Since starting the project that morning in 2015, Flora has frequently posted her progress on Facebook and has received a lot of attention for it. But the story really started back in 1979.
That year, her father, Sanders Weistchee, a traditional hunter and trapper, got two caribou. At the time he noticed the herds were declining so he made the decision to stop hunting them. He never hunted caribou again.
Flora’s mother, Florrie, kept the hides in storage for 36 years until she came across them by accident while going through some containers. Florrie wanted to use it for snowshoe weaving but Flora asked her mother if she could have one of the hides.
“She gave it to me, usually she would say no when I asked her for moose hide. I guess she thought I would waste it,” Flora said.

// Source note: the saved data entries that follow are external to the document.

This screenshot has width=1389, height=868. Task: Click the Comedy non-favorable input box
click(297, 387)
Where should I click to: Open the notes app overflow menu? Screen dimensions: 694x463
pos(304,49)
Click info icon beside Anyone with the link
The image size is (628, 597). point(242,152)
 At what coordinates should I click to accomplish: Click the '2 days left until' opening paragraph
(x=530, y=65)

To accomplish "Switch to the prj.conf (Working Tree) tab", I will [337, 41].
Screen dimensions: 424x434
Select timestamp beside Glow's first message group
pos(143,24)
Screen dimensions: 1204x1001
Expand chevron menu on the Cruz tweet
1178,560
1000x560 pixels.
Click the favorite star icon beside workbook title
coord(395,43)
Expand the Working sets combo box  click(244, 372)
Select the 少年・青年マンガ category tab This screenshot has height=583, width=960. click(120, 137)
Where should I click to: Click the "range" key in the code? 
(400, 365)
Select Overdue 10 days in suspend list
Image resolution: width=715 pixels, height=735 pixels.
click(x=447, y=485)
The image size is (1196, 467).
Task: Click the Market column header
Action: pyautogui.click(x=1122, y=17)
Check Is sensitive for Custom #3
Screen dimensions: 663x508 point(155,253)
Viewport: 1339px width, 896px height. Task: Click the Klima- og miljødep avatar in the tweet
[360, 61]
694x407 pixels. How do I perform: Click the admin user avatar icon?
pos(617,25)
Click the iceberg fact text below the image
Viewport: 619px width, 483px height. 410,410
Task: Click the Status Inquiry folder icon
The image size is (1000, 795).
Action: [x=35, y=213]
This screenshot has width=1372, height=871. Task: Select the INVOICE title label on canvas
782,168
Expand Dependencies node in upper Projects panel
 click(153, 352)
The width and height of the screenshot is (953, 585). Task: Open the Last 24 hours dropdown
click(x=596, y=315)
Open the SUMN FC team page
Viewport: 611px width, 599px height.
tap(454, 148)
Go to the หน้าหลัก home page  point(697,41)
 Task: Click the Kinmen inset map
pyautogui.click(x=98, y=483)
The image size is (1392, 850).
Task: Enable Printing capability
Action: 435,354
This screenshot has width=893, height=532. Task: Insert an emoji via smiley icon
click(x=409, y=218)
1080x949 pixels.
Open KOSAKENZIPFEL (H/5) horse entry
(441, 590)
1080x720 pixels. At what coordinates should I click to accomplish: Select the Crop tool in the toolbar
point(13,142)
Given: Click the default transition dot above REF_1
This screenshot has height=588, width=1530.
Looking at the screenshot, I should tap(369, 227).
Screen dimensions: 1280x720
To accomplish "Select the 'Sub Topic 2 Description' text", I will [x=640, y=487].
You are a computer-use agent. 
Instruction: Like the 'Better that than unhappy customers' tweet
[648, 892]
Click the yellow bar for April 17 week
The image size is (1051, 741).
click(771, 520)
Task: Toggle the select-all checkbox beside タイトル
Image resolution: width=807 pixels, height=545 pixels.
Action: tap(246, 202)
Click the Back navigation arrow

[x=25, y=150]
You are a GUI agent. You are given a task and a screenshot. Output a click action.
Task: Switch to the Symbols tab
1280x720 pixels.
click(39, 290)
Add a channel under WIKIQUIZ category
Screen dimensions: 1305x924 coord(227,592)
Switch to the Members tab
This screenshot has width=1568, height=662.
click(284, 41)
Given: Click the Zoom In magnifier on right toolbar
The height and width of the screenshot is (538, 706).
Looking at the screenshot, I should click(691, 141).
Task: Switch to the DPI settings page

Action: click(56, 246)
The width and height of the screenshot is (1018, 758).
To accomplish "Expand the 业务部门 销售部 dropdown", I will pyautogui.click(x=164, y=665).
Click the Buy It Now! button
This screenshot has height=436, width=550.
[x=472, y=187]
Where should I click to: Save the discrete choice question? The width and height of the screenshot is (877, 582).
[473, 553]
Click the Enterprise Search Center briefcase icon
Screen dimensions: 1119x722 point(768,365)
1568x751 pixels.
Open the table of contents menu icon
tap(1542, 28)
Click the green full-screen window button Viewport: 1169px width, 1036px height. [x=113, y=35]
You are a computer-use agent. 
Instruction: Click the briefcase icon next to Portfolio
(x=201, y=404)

Delighted, Flora brought the hide back to Montreal where she lives with her family and kept it for almost a year. In 2015, she was going to cut it up to make patterns for purses, moccasins and gloves.
One night she was looking at floral patterns online and came across works by Métis artist Christi Belcourt.
“I was fascinated with her artwork,” Flora said. “It’s almost like beading but painted.”
That night her grandmother appeared in her dream. There was a hole in the hide so in her dream Flora asked her grandmother about it.
“I asked her, ‘Gookum, what am I going to do with that hole?’ She spoke but I couldn’t hear her. The only thing I heard was ‘ihiipii’ – meaning net. So I made a dream catcher.”
My Grandmother’s Garden features over 50 beaded floral designs including diagrams with almost 100 beaded patterns in total. On average, each pattern took three weeks to complete.
The large central design was the first to go on and the last pattern beaded on was a silver hair braid tied with a purple ribbon encircling the dream catcher.
Each pattern has a story behind it that holds a special meaning. The silver braid represents all the grandmothers in the Cree Nation and across Canada.
“My grandmother used to love getting her hair combed and braided,” Flora said. “It’s so nicely tied up and it represents that we have to take care of our Elders because they took care of us.”
Flora dedicated My Grandmother’s Garden to all Indigenous women. Each flower on it is a different shape and size and no two are the same.
“Because all women are different. They’re all raised differently and they are all unique in their own way,” she explained.
All four elements are represented on Weistchee’s work including a turtle in reference to Turtle Island.
“It’s kind of like my version of our family creation story.”
The three central designs represent her grandmother and her two sisters, Hannah and Minnie McLeod, who came to Waskaganish from Mistissini as teenagers. The flower in the middle was for her grandmother and the two beside it for the sisters.
“That’s where it started, with the three main flowers and it grew,” Flora said with a laugh, pun intended.
She said some of the patterns, like her grandmother’s, are dedicated to specific women such as her mom, Waskaganish Elder Mary Katapatuk, Weistchee’s late aunt Minnie Wesley and the late Gertie Murdoch.
A design of a butterfly surrounded by a pink ribbon is dedicated to Flora’s friend Sarah, who recently passed away from breast cancer.
“I wanted her story to live on in My Grandmother’s Garden,” Flora said, adding that she also did it for Sarah’s husband and sons.
Flora said she was overcome with emotion upon completing the project. “Once I finished the last beadwork I just sat there for a while. I looked at it and started crying. I truly believe this was one of my purposes in life because of the dream I had.”
Flora thinks her grandmother wanted her to do this project to honour her father’s decision to stop hunting caribou for the greater good of the herd. She says her grandmother came to her because her father’s caribou was killed in 1979, the year of Flora’s birth.
Flora said she hopes when women view her piece they will feel inspired to bead, empowered and proud of who they are as strong Indigenous women.
When asked what she will do with her time now, Flora replied with a laugh. “I still have the second hide.” She then added that she will be taking time to concentrate on her career and family.